曖昧な返事を訝しげに思う虎太郎だが、それほど興味を惹かれなかったので聞き流すことにした。それから二人は色々と談笑し、時々酒を呷った。

「南蛮ってのはどんな感じだ?」

「どう……と言われてもな。わしはとある学者の許で働いていた。学者というのは世事に疎くてな。そのお陰で、わしも世俗のことを殆ど知らぬまま歳を取った」

「そりゃあ大変だ。人生は楽しまないと損だぜ。たまには遊び倒さないとな」

「わしの場合は遊び始めるのがちと遅くなっただけじゃ」

「お、なかなか言うじゃねえか、じいさん」

ニヤリと笑った後、慶次は盃の酒を飲み干す。少し遅れて虎太郎も杯を乾す。慶次が虎太郎の盃に酒を注ぎ、ぶっきらぼうながらも虎太郎も慶次に返杯する。

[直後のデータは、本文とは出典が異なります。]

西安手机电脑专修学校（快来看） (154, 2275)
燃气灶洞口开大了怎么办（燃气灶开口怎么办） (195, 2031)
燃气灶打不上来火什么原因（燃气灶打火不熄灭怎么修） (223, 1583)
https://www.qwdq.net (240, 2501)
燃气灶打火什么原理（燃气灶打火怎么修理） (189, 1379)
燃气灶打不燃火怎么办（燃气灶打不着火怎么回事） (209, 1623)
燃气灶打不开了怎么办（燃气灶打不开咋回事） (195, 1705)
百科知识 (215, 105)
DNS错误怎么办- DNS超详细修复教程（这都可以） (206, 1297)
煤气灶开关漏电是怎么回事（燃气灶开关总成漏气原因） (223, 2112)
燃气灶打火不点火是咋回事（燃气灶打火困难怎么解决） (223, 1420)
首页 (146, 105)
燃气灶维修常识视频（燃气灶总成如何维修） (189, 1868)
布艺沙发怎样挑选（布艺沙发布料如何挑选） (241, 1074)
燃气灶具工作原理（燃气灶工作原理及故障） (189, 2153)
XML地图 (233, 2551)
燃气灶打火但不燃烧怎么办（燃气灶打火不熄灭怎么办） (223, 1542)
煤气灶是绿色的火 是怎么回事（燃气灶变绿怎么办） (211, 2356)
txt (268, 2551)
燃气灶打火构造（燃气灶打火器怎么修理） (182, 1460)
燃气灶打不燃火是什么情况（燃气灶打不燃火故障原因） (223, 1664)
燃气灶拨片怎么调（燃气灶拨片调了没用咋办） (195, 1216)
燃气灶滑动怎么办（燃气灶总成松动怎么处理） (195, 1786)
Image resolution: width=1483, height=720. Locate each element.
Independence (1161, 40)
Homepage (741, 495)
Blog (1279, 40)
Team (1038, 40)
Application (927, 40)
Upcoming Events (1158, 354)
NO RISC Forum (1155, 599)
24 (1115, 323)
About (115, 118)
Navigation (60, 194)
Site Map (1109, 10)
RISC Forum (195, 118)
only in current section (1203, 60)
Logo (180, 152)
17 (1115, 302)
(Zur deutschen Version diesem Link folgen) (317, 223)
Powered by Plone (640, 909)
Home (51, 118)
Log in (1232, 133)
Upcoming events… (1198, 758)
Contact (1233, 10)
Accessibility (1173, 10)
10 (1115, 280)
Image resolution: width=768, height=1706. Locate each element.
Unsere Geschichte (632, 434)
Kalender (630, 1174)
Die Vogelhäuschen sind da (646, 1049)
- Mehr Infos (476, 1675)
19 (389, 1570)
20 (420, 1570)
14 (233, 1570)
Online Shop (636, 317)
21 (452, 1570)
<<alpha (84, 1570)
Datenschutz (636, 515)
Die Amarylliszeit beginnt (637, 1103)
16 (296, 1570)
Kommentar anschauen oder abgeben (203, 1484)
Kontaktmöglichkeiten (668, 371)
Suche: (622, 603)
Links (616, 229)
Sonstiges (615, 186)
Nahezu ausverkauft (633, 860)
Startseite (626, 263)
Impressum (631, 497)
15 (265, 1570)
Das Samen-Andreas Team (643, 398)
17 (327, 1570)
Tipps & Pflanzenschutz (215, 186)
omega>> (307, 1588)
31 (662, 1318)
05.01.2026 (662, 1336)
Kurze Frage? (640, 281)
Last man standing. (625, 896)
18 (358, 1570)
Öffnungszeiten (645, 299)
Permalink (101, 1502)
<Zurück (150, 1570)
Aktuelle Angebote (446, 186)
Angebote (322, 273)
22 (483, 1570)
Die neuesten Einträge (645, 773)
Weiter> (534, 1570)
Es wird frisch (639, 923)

「お前の言うところの南蛮は、端的に言えば最悪じゃ。宗教で民を縛りつけ、暗黒時代を進んでおる。主にも言ったが、わしらはユダヤ人。伴天連どもからすれば、ユダヤ人というだけで悪とされる」

「下らん話だな」

「ああ、実に不条理な話だ。しかし、そう考える人々が集まって国が形成され、その国の国教として据えられたなら、その考え方が常識となる。まあ、わしらユダヤ人とて排他的なところを持つゆえ、多数派になれば変わらぬのだろうがな」

「妙な話だ。俺から見れば、信じる神は同じなのだろう? 日ノ本でも同じ仏を崇めながら、様々な宗派に分かれている。そして自分が属する宗派以外をやれ異端だと排斥する。教えは同じなのだから、解釈の違いでしかないのに争うのでは不毛でしかない」

「そうだな。しかし、この国では宗教家が幅を利かせていないのが良い。聖地奪回だの、異端者狩りだの、そんな馬鹿騒ぎに巻き込まれるのは御免被る」

「うちじゃあ、信仰を強要することがないからな」

「己の配下が何を信じていようと拘泥せぬのか、それも主人の方針か。それで思い出したが、主人は一体何者だ? あの歳で、あれほどの達観している人間などそうはおらぬ。未だ奥底の見えぬ見識を持っているようだしな」

「さあ?」

「さあ……って」

慶次の投げやりに聞こえる返事に、虎太郎は呆れかえった。主人の事を何も知らない、それどころか興味もないという態度に見えたからだ。
虎太郎の表情に気付いて、慶次は邪気のない笑みを浮かべながら言葉を口にした。

「静っちが本当は何者か、なんて知っても意味はない。興味もない。俺たちゃ……少なくとも俺はそう思っている。それは静っちに対して距離を置いているからじゃない」

「……」

「静っちのやる事は面白いし、次にどんな事をしでかすか、期待と興味でわくわくする。それだけで十分」

「なるほどな。確かに期待できるというのは重要じゃ。まあ主人の場合、脈絡のない事に手を広げ過ぎていて、何をやりたいのか見えてこないのが難点だが」

「それすらも楽しめるようになれば、じいさんも一人前さ」

「年長者を半人前扱いするな!」

そう言って二人は笑い合う。それからも二人は酒を交わしつつ会話を楽しんだ。